━━ SOURCE DOCUMENT
Braving freezing temperatures, Tor Johnson enjoys a rare opportunity to explore the Pacific Northwest’s San Juan Islands in total tranquillity

The weather looked truly terrible for a sail through the San Juan Islands. The week’s National Weather Service forecasts displayed that unwelcome ‘cloud and rain shower’ graphic, puffy gale symbols, and even a few icicle icons. But what did I expect in December at 48° north latitude, on Washington’s west coast?

Yet I was determined to go sailing. Optimism, that essential sailor’s friend, ruled the day. I counted some factors in my favour: tucked 70 miles inside the Strait of Juan de Fuca, the San Juans lie in the rain shadow of both the Olympic mountain range and Vancouver Island.

This would temper both rain and gales. I’d also have plenty of shelter: the San Juans abound in perfectly protected anchorages, with good depths and sticky mud that positively grabs an anchor. And I’d have this popular cruising ground almost entirely to myself, since few boats sail here in the winter.

Kāholo passes Lime Kiln Lighthouse in Dead Man’s Bay on the western side of San Juan Island. Photo: Tor Johnson

This would also be a chance to visit friends who live in the islands. And in case conditions got really bad, I could even stop at some popular harbours like Friday and Roche, where I could hide in a marina and sip hot cocoa in town. Docks would be wide open, without the summer boats.
━━━━
━━ RECORDED DATA
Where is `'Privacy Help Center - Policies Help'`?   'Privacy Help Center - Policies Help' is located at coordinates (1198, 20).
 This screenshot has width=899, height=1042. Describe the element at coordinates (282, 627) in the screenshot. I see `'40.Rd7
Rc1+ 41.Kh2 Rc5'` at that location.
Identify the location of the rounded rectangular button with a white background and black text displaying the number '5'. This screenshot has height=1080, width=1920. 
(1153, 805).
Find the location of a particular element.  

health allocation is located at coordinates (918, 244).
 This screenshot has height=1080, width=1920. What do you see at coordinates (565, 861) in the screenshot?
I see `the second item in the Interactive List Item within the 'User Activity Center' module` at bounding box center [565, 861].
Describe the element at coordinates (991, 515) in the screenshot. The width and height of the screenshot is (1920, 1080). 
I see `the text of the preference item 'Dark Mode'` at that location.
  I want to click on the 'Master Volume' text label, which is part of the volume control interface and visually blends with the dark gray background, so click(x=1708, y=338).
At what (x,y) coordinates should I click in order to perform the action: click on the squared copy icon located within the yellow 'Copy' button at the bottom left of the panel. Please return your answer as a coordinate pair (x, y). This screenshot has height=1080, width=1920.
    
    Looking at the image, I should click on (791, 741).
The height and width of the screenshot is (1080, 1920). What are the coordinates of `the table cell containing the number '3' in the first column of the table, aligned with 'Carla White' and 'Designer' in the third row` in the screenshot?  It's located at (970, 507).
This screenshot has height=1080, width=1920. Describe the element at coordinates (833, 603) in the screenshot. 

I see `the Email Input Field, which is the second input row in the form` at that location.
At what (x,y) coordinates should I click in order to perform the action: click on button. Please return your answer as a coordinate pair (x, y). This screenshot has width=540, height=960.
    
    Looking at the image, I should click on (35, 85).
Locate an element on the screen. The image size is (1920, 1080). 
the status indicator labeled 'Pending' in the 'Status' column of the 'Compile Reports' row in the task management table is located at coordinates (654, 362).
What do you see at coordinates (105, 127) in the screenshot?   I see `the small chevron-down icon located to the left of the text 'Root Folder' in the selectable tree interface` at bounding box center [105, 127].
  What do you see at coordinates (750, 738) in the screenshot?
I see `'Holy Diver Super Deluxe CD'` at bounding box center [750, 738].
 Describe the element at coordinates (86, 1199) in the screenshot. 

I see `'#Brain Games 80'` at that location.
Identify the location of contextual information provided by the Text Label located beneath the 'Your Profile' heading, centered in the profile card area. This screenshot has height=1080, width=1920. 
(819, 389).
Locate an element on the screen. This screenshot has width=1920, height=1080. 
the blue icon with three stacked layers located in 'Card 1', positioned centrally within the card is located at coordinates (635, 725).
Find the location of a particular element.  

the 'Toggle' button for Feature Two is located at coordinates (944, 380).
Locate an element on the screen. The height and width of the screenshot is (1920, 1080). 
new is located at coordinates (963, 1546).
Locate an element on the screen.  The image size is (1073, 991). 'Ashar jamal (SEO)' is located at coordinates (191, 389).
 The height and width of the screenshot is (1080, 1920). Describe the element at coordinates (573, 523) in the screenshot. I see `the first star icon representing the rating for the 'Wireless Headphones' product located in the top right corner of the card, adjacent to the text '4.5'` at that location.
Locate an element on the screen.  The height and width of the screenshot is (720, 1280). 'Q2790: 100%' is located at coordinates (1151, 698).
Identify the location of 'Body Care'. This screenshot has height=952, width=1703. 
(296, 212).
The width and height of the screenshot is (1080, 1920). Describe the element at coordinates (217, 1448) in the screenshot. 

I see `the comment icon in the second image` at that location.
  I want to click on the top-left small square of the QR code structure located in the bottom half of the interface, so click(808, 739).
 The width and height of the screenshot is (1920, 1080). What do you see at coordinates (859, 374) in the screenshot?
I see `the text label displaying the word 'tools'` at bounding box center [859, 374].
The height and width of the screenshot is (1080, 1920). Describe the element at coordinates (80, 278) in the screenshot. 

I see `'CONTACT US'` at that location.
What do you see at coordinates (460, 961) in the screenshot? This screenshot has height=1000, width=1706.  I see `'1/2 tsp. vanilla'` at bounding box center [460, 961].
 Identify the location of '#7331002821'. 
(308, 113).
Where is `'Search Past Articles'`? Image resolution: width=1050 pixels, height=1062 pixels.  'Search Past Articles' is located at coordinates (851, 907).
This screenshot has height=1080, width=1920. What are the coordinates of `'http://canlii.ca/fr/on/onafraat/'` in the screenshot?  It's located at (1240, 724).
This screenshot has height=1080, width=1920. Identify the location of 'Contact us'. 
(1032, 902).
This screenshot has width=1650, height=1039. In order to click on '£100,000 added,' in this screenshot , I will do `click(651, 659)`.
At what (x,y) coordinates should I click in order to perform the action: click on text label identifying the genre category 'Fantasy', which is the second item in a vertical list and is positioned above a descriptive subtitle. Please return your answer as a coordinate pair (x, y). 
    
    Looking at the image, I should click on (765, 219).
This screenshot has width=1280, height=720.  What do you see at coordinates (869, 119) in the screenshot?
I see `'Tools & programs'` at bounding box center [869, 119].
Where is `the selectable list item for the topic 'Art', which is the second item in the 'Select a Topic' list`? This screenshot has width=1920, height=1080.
━━━━
> SHORT EXERCISE
In one to three sentences, explain why the San Juan Islands article expects rain and gales to be milder despite the gloomy forecasts. Rely only on the San Juan Islands article for this, not on the listing.

> WRITTEN ANSWER
The San Juan Islands lie 70 miles inside the Strait of Juan de Fuca, in the rain shadow of both the Olympic mountain range and Vancouver Island. That sheltered position was expected to temper both rain and gales.